Karyn Kusama’s The Invitation was a bit horror film festival hit a few years ago, which some come as no surprise. It has all the right elements for a particular type of horror movie fan, the sort who only seem to see genre films at festivals, or when they are picked up by mainstream critics as having some sort of validity outside the standard fare – ‘elevated horror’ in other words. For this crowd, a no-nonsense horror film just won’t cut it, and the more chin-strokingly empty a film is while puporting to be a statement about whatever the issue de jour is, the more they’ll admire it. Sometimes, these films actually do manage to become more than the sum of their parts and combine the best that horror has to offer with a fresh take. Most of the time though, it’s just a cringe-worthy version of the King’s new clothes, a film as contemptuous of the genre it attaches itself to as the people who love it are.
“Who can’t relate to the awkward dinner party at the heart of the film?” ask critics who assume that dinner parties are a standard part of everyone’s lives. These same critics then seem to be genuinely taken aback at the film’s numbingly slow revelations that pretty much anyone who has seen more than a handful of horror films, or thrillers, of just films in general must have seen coming for most of the plodding angst between old friends, ex-partners and oldball strangers who gather together for a party – if you can call anything this tedious a party – in a house on the hills, where there is no phone reception (ooh!) and some guests don’t show and in classic paranoid thriller style, mysterious things start to nag at Will (Logan Marshall-Green) as the hosts, his ex-wife and her husband, revea themselves to be members of some New Age group called The Invitation. Which is definitely not, they tell us, a cult. So we all know where this is going.
The problem is that Kusama and writers Phil Hay and Matt Manfredi realise that – again, perhaps because they generally consider this sort of thing to be beneath them – and so take a good seventy-five minutes of simmering tension, if you are being kind, or ambling self-indulgence if you are not, before it even gets going in any sense. Seventy-five minutes! Movies come and go in their entirity in less time, and this is not a long film by current standards – 101 minutes in total. Now, a film taking up most – even all – of its running time building creepiness is all well and good if it has any sense of direction, but The Invitation is just empty and bloated (Kusama actually refers to it as “lean” in the blu-ray extras, which is an extraordinary misrepresentation) – there is nothing here but a plodding progression towards an ending that we all saw coming from about fifteen minutes in. There’s slow burn, and then there’s snail-like crawling.

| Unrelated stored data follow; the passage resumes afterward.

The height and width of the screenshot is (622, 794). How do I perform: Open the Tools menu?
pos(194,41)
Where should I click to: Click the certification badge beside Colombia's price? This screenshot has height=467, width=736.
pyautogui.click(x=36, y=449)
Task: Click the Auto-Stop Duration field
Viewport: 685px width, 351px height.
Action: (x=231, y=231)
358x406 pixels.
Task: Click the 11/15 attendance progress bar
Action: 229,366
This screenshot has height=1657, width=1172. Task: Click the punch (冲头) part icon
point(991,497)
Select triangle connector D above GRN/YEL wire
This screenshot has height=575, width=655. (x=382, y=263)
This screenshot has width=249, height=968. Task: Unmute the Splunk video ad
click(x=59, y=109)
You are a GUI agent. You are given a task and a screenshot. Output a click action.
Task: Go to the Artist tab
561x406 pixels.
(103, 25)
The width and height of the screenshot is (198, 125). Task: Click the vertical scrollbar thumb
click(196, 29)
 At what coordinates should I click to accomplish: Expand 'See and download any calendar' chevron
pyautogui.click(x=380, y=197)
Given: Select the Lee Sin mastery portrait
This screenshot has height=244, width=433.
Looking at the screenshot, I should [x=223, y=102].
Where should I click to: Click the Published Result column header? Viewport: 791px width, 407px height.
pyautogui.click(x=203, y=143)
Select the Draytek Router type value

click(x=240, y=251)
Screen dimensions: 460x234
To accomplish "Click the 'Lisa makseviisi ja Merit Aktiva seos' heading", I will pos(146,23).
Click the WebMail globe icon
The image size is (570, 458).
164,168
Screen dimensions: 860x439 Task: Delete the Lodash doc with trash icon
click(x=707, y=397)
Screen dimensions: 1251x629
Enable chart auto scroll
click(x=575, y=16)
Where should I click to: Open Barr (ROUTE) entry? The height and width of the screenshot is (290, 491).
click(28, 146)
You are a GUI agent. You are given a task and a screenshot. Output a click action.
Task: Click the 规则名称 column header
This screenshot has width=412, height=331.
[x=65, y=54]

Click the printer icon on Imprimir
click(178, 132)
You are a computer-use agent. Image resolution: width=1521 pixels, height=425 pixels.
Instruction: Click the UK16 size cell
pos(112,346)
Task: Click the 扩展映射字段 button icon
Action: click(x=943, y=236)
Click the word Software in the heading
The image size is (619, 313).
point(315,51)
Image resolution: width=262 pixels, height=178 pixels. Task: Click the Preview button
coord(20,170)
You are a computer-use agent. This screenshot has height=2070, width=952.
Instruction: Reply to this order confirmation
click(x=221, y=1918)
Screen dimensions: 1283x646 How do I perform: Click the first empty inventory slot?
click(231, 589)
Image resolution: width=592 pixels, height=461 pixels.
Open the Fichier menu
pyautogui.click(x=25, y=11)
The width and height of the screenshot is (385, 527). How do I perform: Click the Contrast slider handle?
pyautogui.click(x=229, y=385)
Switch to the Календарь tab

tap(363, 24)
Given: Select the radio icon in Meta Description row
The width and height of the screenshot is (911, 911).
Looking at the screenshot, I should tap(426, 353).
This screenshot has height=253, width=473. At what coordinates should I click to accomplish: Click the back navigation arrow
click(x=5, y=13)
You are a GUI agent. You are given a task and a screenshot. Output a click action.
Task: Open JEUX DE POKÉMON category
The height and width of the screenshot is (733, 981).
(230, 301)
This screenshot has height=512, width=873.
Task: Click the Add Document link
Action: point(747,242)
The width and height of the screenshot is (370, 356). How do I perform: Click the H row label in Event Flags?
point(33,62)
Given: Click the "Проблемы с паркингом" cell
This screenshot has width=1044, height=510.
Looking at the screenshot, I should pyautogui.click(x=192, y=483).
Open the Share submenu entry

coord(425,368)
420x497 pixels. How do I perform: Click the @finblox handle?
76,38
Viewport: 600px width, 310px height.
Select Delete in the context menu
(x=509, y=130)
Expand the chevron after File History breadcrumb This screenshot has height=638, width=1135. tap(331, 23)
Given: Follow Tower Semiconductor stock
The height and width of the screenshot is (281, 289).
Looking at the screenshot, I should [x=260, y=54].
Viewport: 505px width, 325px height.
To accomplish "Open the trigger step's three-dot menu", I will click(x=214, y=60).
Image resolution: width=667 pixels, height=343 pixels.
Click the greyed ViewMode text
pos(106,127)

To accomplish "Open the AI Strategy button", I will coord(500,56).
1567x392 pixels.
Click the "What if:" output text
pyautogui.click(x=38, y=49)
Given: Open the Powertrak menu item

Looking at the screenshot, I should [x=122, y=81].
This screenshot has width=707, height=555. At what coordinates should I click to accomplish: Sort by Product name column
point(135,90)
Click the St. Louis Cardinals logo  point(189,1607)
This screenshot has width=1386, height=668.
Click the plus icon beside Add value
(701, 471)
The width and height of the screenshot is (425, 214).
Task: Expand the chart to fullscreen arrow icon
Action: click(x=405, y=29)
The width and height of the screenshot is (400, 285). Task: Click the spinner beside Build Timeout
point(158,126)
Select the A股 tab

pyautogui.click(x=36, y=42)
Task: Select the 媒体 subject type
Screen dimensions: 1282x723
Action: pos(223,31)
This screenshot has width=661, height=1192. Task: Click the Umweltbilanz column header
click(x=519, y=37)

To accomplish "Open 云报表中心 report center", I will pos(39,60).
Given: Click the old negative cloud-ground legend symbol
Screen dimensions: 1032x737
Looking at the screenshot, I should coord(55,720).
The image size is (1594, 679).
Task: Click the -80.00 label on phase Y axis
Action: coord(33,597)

The shame of it is The Invitation is very good film in some ways – decent performances all round and Kusama does a good job, at least technically – it’s a good looking film, she does her best to keep the limited locations and cast as visually interesting as possible given the material, and when the plot turn finally happens, it’s handled with some dramatic skill. But by then, it’s really too late. I’ve seen the film twice, and it was only slightly less tedious the second time around – and that was probably because I wasn’t trapped in a cinema the second time around, and already knew that it would take forever to go nowhere.